TRY IT
Pictures are not part of the answer. Return the lines from the one containing "Viewport: 821px width, 602px height." through the end of the data, both included, exactly as they appear.

SUPPLIED RECORDS

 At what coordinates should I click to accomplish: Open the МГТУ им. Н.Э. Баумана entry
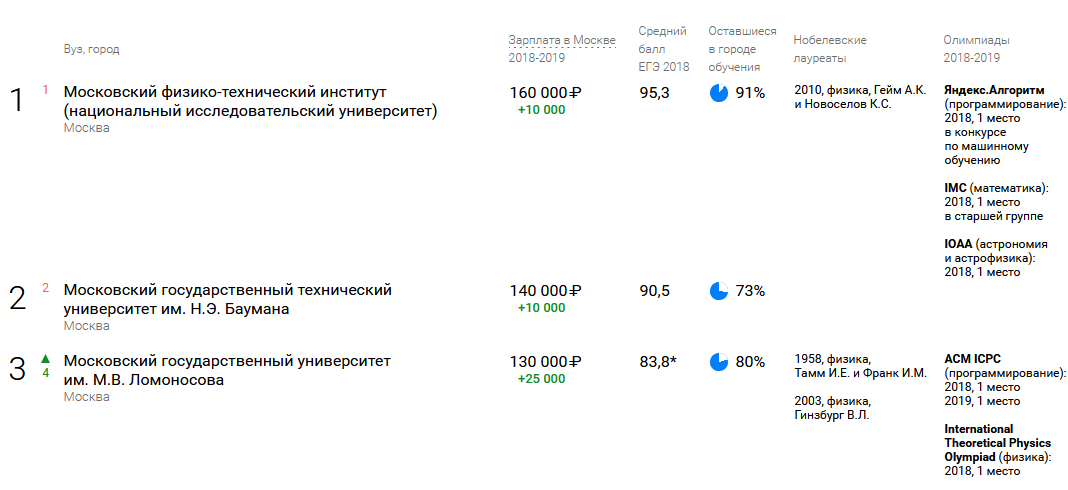(227, 299)
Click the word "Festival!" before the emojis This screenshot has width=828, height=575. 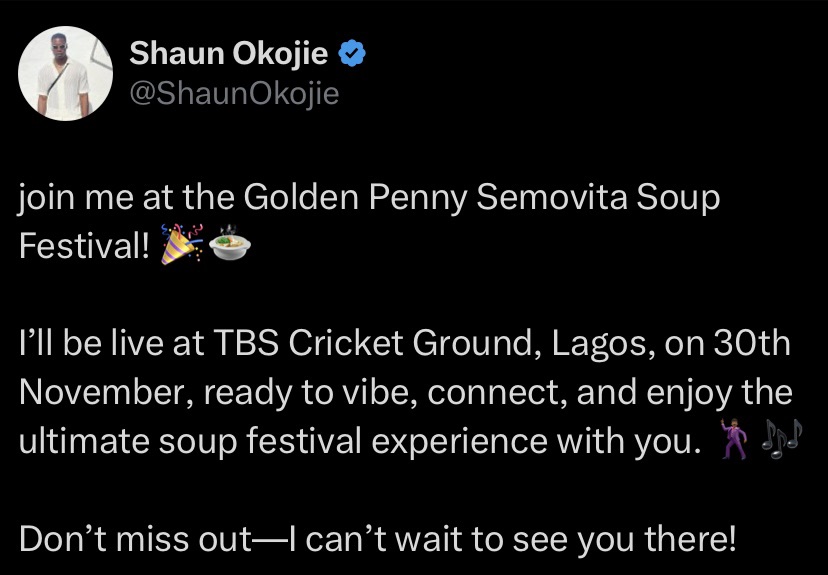click(x=85, y=246)
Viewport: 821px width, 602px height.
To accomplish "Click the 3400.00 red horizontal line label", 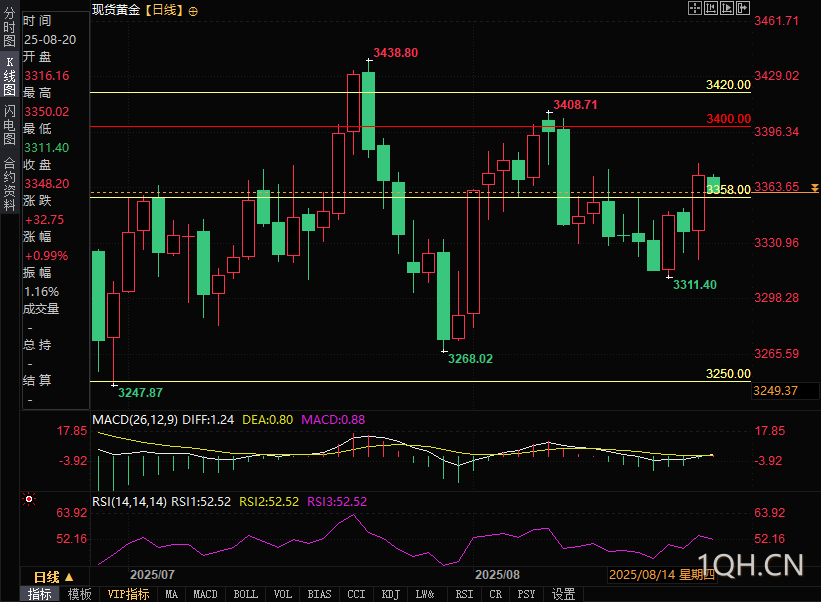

REPLY TO THE EXERCISE
Viewport: 821px width, 602px height.
To accomplish "Click the 3400.00 red horizontal line label", 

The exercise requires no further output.